Il reste de la place pour un sixième spot entre la proue et l’ilot mais rien ne permet d’expliquer son absence : cet espace sert peut-être de parking pour le dégagement des machines de retour de missions avant de les redescendre au hangar aéronautique pour reconditionnement ou les maintenir sur le pont pour les préparer à une prochaine rotation.

Par comparaison avec des classes similaires de porte-hélicoptères d’assaut amphibie, le nombre de marines embarqués pourrait être compris entre 500 et 900 pour ces bâtiments de 19 000 tonnes de déplacement normal mais dont le déplacement à pleine charge devrait être de l’ordre des 25 000 tonnes. Les Mistral (21 300 tonnes) embarquent dans de bonnes conditions 450 soldats là our les Buques de Proyección Estratégica (26 à 27 000 tonnes) peuvent en embarquer 900.
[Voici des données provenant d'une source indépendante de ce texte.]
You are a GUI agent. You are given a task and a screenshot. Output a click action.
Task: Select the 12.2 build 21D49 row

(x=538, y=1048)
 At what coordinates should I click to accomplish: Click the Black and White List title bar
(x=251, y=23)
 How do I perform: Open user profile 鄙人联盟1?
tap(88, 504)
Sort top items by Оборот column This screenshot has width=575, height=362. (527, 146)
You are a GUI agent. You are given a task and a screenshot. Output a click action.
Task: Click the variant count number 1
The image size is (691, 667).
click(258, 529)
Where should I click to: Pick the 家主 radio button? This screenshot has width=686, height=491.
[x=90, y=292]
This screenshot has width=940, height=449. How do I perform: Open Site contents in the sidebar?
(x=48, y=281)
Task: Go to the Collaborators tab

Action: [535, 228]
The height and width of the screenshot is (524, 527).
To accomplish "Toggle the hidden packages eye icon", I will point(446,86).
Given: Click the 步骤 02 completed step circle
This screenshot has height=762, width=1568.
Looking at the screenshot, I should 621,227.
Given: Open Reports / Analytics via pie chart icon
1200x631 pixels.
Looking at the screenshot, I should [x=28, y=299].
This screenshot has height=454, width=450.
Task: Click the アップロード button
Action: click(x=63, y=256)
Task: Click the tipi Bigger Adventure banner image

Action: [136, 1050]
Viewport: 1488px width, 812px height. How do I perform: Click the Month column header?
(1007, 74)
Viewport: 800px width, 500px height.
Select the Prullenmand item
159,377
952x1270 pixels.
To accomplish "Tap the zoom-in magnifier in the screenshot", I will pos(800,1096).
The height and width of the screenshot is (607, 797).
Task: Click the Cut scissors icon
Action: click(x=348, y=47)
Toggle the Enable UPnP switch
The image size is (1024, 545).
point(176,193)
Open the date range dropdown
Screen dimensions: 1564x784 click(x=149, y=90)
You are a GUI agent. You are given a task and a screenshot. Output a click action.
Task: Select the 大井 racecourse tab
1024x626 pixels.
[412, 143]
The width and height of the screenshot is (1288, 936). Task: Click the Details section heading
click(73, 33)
Par rapport aux discussions ayant trait aux Ōsumi, l’objectif du programme de porte-hélicoptères d’assaut amphibie pressenti par Japan Marine United Corporation serait logiquement de pouvoir accomplir le transport complet de la Brigade de déploiement rapide amphibie (2100, voire 3000 hommes). Le projet préliminaire de cette société permettrait de transporter 1500 à 2700 hommes avec trois bâtiments, ce qui amène à considérer qu’il puisse être possible que le projet évolue vers un tonnage plus important permettant de se contenter de deux unités. Il est à remarquer que le bas de la fourchette de marines transportés par trois de ces grandes unités amphibies suppose qu’un complément soit apporté par d’autres bâtiments comme, exemple le plus probable, les JS Hyūga (2009) et JS Ise (2011).

Le ministère de la Défense du Japon se doit donc d’arbitrer en faveur de la structure de forces aéronavale et amphibie la plus adaptée à l’accomplissement des objectifs de la stratégie militaire japonaise. Il se dessine une future structure de force aéronavale japonaise à l’orée de l’année 2023 qui, dans cette hypothèse, combinerait deux groupes navals agissant ensemble et mêlant un destroyer porte-hélicoptères de classe Hyūga, menant plusieurs destroyers et frégates anti-sous-marins, ainsi qu’un second groupe centré sur un destroyer d’opérations polyvalent de classe Izumo accompagné de destroyers de défense aérienne et des des E-2D Advanced Hawkeye. La question à trancher réside dans le choix entre le renforcement de l’un de ces deux groupes d’un ou deux porte-hélicoptères d’assaut amphibie ou bien la constitution d’un groupe amphibie autonome composé de deux à trois grandes unités amphibies accompagnés des destroyers d’escorte.